**Work task**
Whichever lines of the entries hold the word "رمان" should be identified and copied.

**Material provided**
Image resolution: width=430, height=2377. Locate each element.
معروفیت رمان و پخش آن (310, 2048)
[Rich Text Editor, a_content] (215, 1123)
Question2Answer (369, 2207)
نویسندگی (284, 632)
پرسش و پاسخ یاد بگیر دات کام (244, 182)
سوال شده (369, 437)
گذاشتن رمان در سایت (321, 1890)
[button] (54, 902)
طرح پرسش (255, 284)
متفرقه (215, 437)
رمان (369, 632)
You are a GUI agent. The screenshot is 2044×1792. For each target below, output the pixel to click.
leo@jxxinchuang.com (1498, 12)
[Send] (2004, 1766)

**Response area**
معروفیت رمان و پخش آن (310, 2048)
گذاشتن رمان در سایت (321, 1890)
رمان (369, 632)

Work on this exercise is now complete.